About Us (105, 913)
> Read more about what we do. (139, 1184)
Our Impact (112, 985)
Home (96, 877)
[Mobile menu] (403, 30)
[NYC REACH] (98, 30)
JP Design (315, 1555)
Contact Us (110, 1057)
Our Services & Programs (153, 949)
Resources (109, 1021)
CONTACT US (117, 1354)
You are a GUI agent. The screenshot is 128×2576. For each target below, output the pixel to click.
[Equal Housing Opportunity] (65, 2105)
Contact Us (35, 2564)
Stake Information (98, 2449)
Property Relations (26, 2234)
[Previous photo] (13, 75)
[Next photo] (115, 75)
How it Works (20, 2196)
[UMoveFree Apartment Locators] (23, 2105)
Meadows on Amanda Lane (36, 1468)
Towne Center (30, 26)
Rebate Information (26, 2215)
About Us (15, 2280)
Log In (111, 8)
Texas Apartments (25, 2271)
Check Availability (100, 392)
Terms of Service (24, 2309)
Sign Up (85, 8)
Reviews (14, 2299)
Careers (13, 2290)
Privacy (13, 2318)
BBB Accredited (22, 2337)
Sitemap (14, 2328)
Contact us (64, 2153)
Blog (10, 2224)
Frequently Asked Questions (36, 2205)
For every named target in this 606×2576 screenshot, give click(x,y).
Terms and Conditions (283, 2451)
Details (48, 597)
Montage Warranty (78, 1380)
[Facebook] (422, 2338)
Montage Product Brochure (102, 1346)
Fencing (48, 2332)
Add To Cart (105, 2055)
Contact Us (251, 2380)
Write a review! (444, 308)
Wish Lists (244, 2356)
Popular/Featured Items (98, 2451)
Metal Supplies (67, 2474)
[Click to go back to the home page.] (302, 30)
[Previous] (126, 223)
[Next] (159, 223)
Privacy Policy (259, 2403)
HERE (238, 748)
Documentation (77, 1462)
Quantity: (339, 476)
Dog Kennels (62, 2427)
....
Work request - Show all lines from the entries that hold "screenshot".

Answer space -
You are a GUI agent. The screenshot is 128×2576. For each target below, output the pixel to click.
For every named target in this 606×2576 screenshot, give click(x,y).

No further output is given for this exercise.